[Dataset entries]
★ ★ ★ ★ ★ ★ ★
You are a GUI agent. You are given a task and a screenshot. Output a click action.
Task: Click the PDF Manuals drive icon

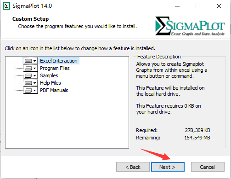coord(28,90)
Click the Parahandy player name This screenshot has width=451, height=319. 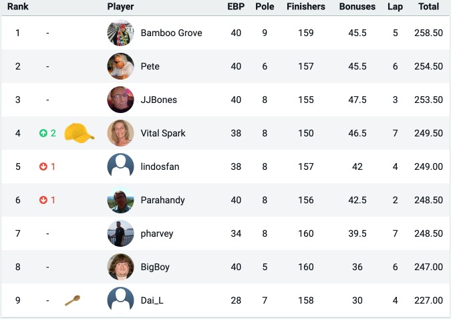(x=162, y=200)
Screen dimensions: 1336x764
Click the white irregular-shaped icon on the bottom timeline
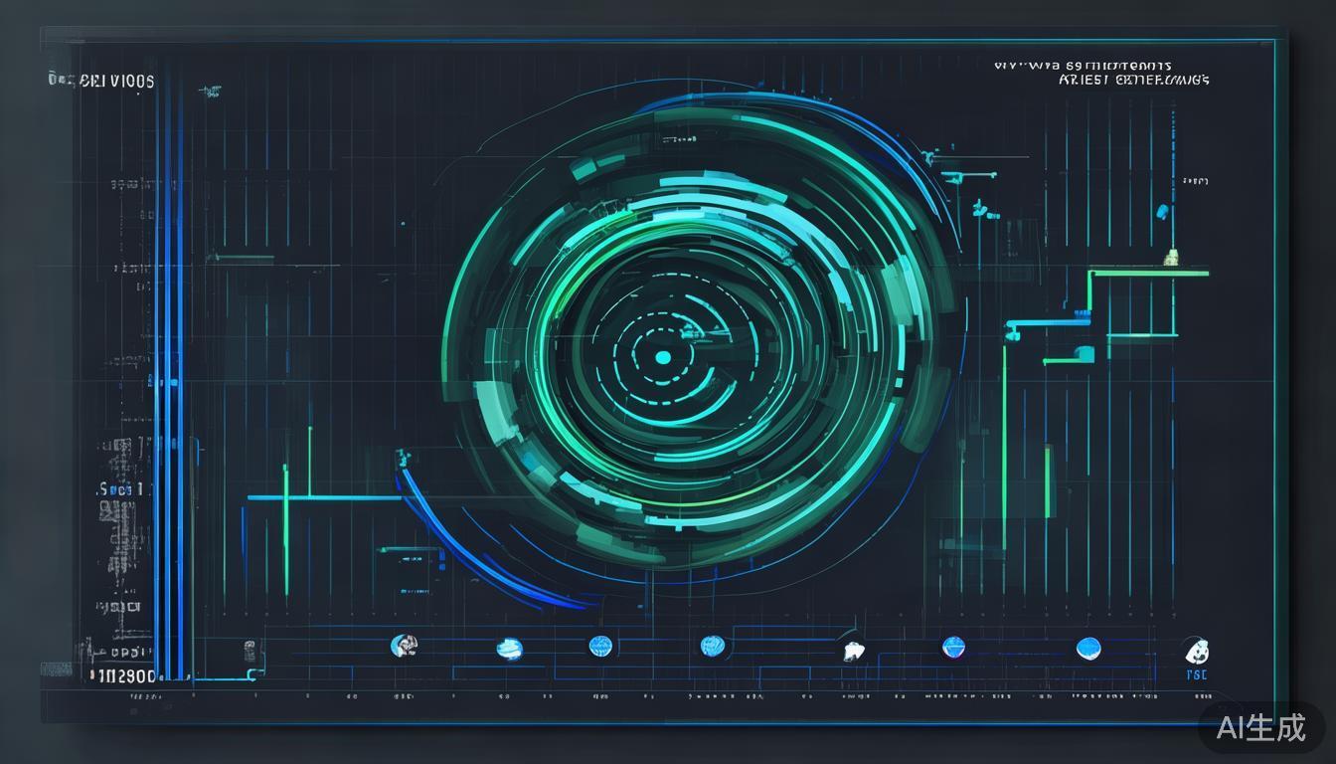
★ ★ ★ ★ ★ ★ ★
→ Task details:
Make an exact copy of the lines of the records from the line containing "Screen dimensions: 1336x764" through the final line, both ends included, but not of the pictures.

→ Response to the task:
Screen dimensions: 1336x764
Click the white irregular-shaped icon on the bottom timeline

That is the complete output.